Recently however one of the original developers decided to completely overhaul the game, adapt it to the modern times and republish it in English. That edition of the game will be called "Spectres & Shadows". It's not finished yet, but what's there already is seriously awesome. The new game will be funded through Kickstarter, and to make things really attractive from the get go, he decided to team up with his old buddies and attract a cartographer to revamp the old dungeon maps. And that's where I got involved.

Here's the WIP thread for the first dungeon. And this is the final version:



If you have any remarks or suggestions, let 'em come!

----------


## Wired

Wow, I just love these kind of isometric maps! Can't rep you, though.  :Frown:

----------


## Voolf

Said it on Deviant Art and I will say it here. This is an outstanding iso map, as Wired stated.

----------


## DrWho42

i love isometric maps. this would make for a fun 3D-printable layout!

----------


## Ilanthar

Great map!
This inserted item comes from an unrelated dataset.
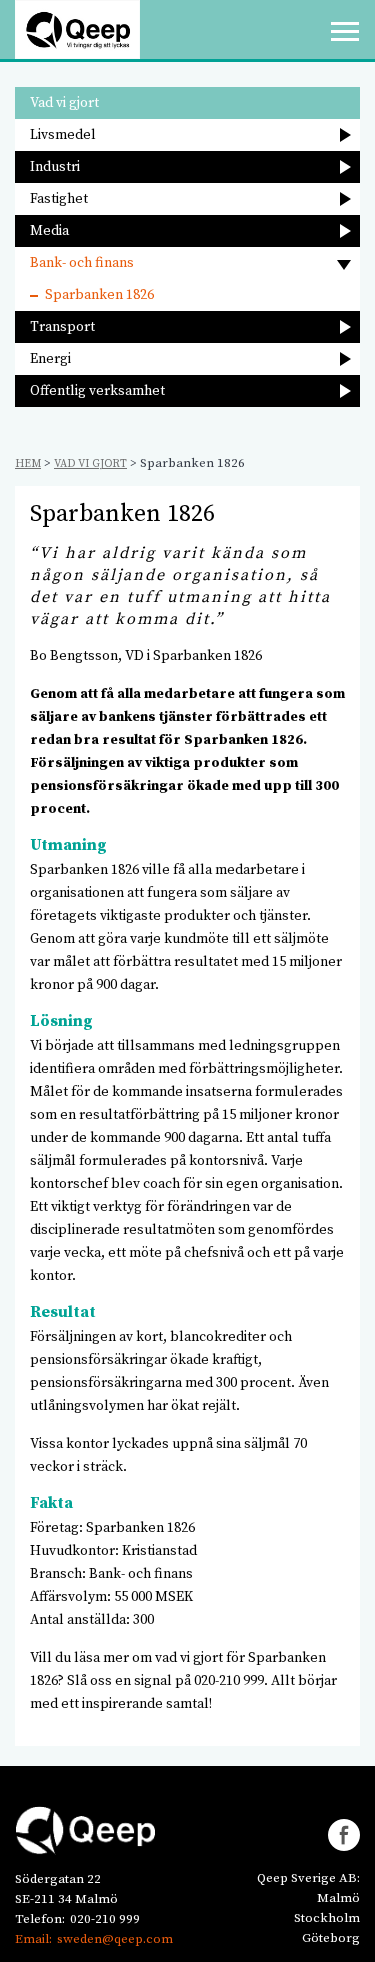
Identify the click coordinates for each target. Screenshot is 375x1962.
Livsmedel (63, 135)
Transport (62, 327)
You're getting so good at those iso "cut-views" buildings!

----------


## rdanhenry

Looks great! The layout is clear, the colors bright, the shadows gloomy, and the composition pleasing.

I do have two things to point out that appear problematic. The first is that tombs are for storing dead people, and there is no sign of that here. Maybe the name is deliberately misleading, though, so that's a minor issue. The second point is more serious. You have stars showing through the moon. Now, maybe those aren't crescent moons, but massively carved out remnants of moons, though that would be an absurd coincidence that they'd have such matching damage, even before getting into the physics. I suppose the moons could be some magical stone that turns completely transparent when not illuminated, but while there are these possible exotic explanations, it's most likely an oversight, and will always appear a mistake if the illustration is presented before the explanation.

What did you use for the "paper" texture? It's very nice, giving a bit of tactile sense to the map without calling attention to itself.

----------


## Caenwyr

Hey Dan! You're absolutely right about the moons. I noticed it too, and then forgot about it! Shame on me...

About the naming : that's something for the client to decide. I'm just the mapper! ;-) 

Sent from my SM-A705FN using Tapatalk

----------


## bkh1914

A great dungeon map.
I love the perspective view.

----------